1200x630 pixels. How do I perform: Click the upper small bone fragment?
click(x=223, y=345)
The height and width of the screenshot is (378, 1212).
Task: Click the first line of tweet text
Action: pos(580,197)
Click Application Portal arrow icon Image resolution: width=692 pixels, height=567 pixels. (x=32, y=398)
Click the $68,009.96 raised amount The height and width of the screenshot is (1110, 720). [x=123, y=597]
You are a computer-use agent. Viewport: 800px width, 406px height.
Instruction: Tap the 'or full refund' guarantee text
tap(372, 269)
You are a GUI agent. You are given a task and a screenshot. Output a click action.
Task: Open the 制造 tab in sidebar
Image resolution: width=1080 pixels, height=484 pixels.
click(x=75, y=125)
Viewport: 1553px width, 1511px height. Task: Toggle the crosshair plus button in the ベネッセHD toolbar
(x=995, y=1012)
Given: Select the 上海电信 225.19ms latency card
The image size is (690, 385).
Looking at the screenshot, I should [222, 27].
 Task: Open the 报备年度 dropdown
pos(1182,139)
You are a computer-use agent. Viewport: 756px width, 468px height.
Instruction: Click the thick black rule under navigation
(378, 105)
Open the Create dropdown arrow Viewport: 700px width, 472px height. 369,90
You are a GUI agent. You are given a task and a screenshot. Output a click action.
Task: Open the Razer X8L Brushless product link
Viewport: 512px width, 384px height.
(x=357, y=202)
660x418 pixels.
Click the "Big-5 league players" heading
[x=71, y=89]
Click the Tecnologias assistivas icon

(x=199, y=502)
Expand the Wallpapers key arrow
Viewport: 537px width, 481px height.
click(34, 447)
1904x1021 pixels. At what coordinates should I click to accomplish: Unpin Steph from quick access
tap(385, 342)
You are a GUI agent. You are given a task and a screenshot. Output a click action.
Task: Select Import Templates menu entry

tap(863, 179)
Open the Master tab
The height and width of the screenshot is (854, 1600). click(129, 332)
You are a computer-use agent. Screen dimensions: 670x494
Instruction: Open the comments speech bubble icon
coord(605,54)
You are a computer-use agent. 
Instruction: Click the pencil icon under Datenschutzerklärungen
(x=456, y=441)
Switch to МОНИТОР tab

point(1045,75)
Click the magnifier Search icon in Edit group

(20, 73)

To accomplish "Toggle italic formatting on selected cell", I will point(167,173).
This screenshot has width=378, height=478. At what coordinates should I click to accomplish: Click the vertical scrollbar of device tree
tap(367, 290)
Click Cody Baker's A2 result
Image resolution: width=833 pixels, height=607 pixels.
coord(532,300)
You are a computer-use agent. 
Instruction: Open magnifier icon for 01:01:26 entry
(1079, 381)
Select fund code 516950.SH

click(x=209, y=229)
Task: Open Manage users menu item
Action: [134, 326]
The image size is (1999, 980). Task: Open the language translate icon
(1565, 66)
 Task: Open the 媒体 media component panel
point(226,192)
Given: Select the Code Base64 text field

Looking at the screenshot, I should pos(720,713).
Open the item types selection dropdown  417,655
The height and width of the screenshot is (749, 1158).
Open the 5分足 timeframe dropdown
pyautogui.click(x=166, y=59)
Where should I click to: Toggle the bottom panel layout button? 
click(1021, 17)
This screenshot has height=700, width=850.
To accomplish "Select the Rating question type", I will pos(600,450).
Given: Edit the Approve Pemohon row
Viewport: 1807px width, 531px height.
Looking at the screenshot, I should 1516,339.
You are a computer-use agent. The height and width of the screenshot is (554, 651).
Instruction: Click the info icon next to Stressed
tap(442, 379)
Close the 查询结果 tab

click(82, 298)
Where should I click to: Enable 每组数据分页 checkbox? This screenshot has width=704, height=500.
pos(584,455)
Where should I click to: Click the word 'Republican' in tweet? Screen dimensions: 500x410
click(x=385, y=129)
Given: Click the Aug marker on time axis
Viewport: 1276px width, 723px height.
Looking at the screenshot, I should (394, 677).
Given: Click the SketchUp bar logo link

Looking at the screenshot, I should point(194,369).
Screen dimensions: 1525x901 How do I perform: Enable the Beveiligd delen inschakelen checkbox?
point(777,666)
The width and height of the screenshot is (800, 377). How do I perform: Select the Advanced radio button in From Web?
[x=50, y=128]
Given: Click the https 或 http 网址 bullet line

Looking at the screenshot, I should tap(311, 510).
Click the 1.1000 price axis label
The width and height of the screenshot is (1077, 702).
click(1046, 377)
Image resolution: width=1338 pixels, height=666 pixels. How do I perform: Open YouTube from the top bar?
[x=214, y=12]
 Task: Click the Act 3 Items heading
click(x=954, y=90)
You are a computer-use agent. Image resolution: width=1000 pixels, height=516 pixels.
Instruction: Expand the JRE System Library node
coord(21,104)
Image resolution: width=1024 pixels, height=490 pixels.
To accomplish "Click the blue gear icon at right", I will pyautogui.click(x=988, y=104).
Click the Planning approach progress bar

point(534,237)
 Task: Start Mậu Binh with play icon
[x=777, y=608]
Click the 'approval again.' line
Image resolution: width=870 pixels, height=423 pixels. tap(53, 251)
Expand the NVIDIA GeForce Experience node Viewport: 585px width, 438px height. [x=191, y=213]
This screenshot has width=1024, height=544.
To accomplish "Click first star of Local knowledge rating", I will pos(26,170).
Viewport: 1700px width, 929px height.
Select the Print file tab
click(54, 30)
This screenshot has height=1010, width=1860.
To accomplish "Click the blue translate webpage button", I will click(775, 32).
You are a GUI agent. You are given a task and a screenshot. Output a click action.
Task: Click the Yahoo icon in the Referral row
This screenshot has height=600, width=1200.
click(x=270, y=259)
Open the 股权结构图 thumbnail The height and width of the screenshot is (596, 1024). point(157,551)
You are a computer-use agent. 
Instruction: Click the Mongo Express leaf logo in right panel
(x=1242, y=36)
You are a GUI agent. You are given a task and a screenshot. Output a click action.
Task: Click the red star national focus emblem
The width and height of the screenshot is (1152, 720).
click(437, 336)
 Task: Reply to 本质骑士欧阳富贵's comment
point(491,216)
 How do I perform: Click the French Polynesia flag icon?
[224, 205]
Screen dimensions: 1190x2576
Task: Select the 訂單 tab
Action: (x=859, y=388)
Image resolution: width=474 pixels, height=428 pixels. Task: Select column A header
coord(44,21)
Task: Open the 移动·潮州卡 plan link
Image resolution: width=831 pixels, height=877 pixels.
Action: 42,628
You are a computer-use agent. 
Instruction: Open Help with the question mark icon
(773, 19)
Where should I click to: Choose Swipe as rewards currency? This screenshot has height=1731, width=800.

-----

-- EXERCISE AIM --
Go through the lines above and copy any that contain "arrow".

-- WRITTEN SOLUTION --
Click Application Portal arrow icon Image resolution: width=692 pixels, height=567 pixels. (x=32, y=398)
Open the Create dropdown arrow Viewport: 700px width, 472px height. 369,90
Expand the Wallpapers key arrow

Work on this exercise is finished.